**Stored records**
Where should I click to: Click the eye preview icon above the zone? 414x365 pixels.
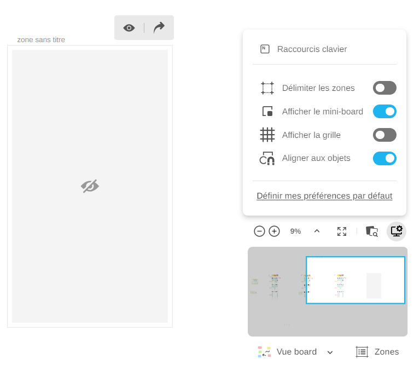129,28
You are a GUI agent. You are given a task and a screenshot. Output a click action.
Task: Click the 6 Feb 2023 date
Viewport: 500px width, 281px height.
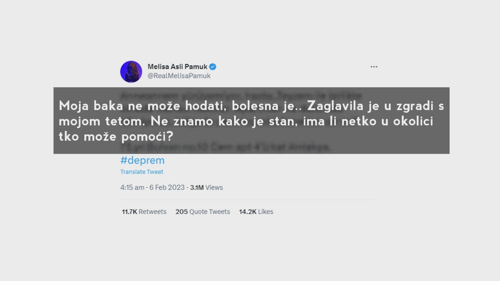click(x=167, y=187)
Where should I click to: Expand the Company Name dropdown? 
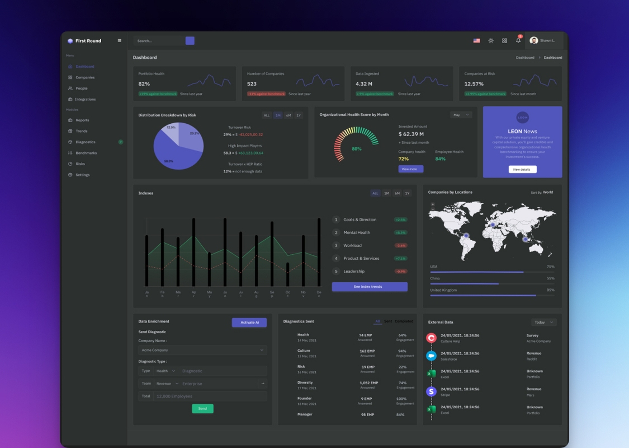tap(202, 350)
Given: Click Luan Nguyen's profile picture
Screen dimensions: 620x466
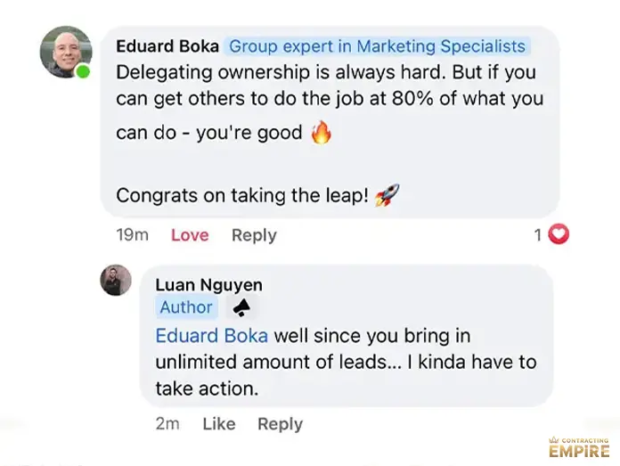Looking at the screenshot, I should [116, 280].
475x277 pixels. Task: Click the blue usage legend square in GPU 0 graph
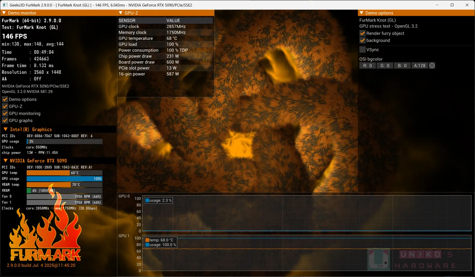pos(147,201)
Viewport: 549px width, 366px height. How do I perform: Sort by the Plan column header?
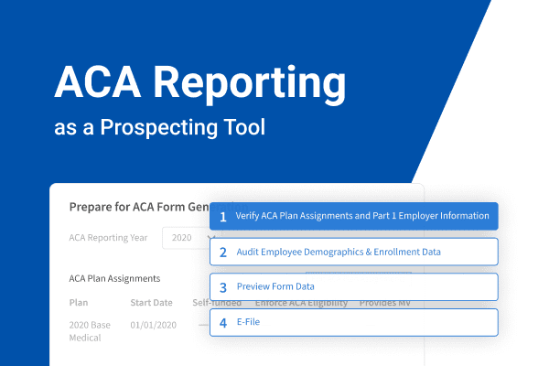click(x=80, y=303)
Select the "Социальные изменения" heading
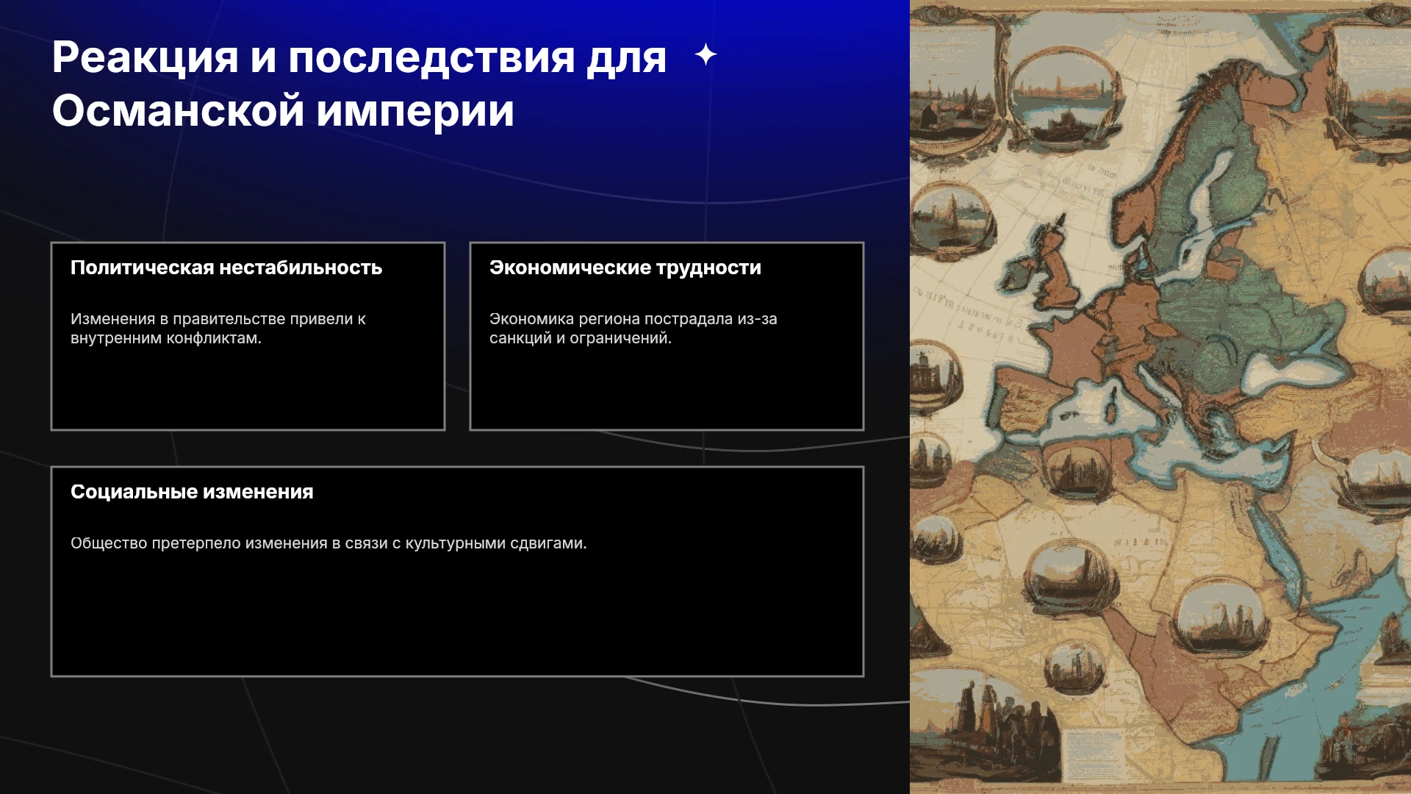This screenshot has width=1411, height=794. tap(192, 492)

**Work task**
Please leave out the pictures while you copy exactly the lines from the one containing "475x277 pixels. Task: Click" through the end of the records.

**Response box**
475x277 pixels. Task: Click the blue usage legend square in GPU 0 graph
pos(147,201)
Viewport: 549px width, 366px height. How do I perform: Sort by the Plan column header?
click(x=80, y=303)
Select the "Социальные изменения" heading
This screenshot has width=1411, height=794. tap(192, 492)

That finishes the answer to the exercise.